Dataset |
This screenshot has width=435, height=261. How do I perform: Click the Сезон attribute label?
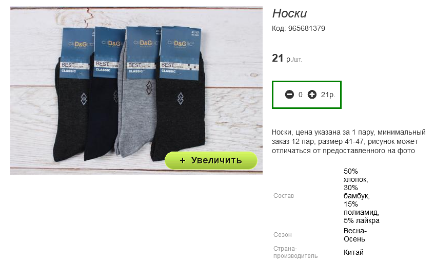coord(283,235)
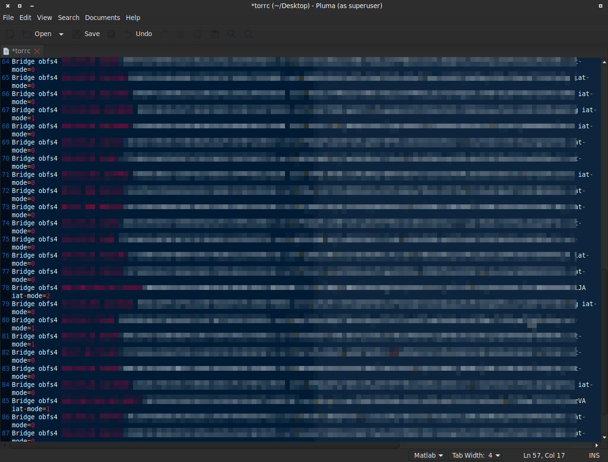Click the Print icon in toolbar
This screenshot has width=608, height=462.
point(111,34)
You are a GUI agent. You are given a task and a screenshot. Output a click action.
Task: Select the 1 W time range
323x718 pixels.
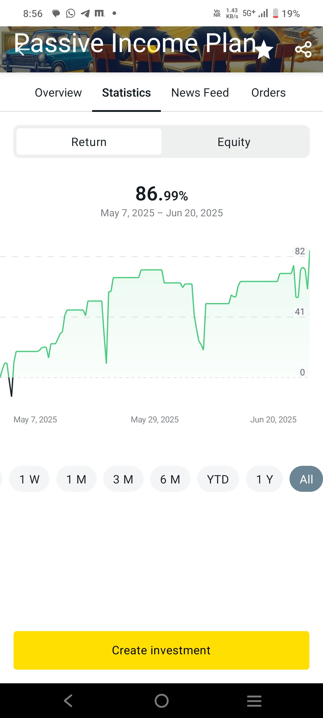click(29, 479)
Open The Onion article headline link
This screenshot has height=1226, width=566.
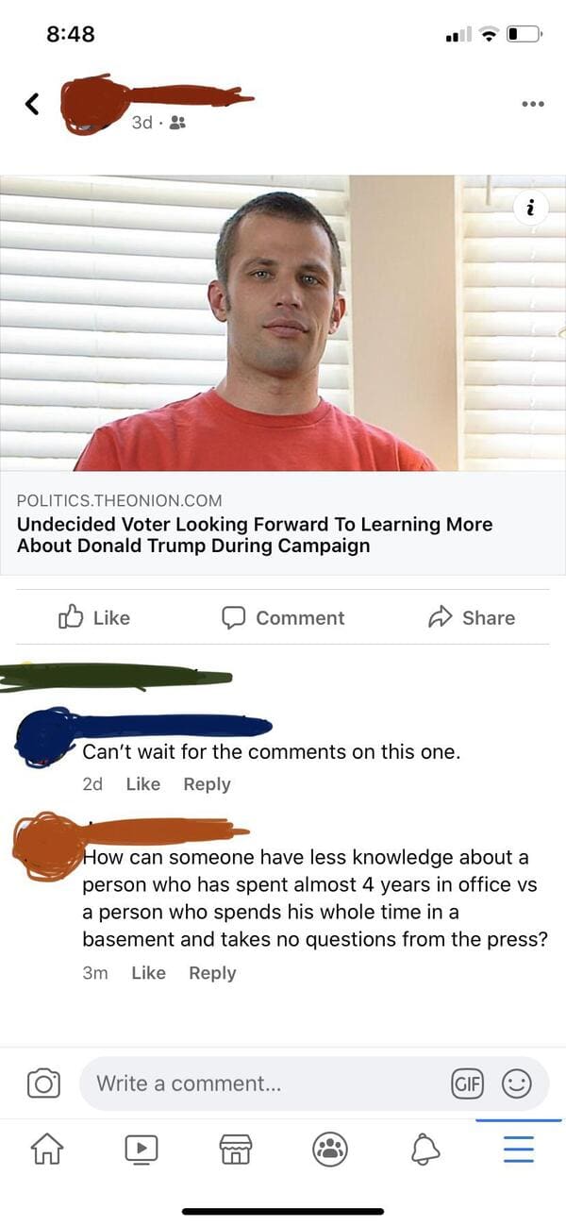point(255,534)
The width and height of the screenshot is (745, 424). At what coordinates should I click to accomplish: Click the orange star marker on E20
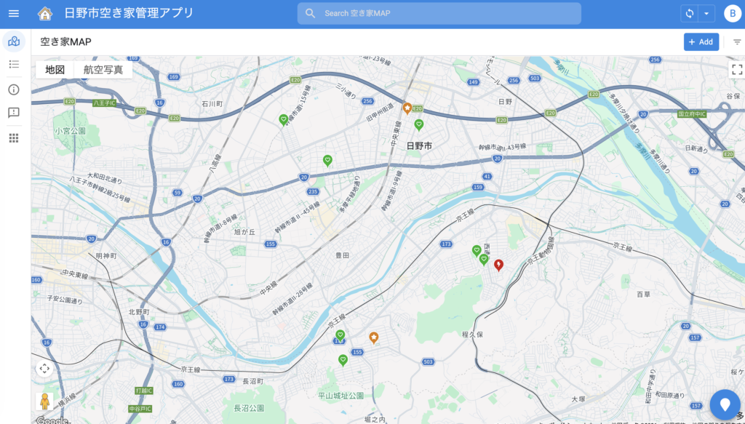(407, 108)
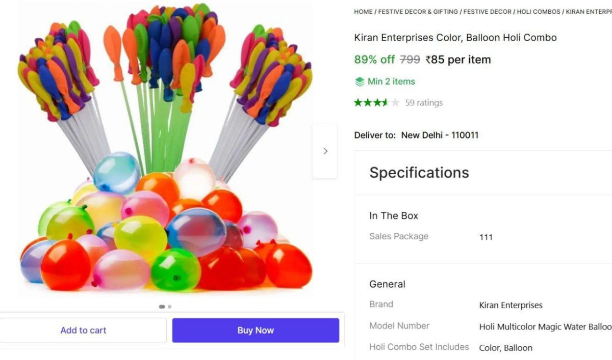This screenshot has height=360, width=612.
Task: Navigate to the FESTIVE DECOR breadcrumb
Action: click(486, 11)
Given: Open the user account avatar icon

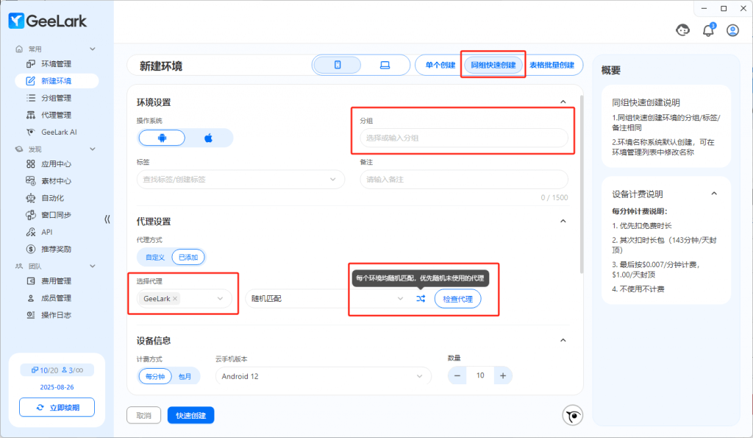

Work to complete |
Images stay out; the entries above are to be printed exactly.

Exercise result |
This screenshot has width=435, height=261. How do I perform: Click the Сезон attribute label?
coord(283,235)
Click the Print icon in toolbar
This screenshot has width=608, height=462.
point(111,34)
You are a GUI agent. You are given a task and a screenshot. Output a click action.
Task: Select the 1 W time range
323x718 pixels.
click(29, 479)
Open The Onion article headline link
This screenshot has height=1226, width=566.
point(255,534)
The width and height of the screenshot is (745, 424). At what coordinates should I click to accomplish: Click the orange star marker on E20
(407, 108)
This screenshot has height=360, width=612.
Task: Navigate to the FESTIVE DECOR breadcrumb
Action: click(486, 11)
Given: Open the user account avatar icon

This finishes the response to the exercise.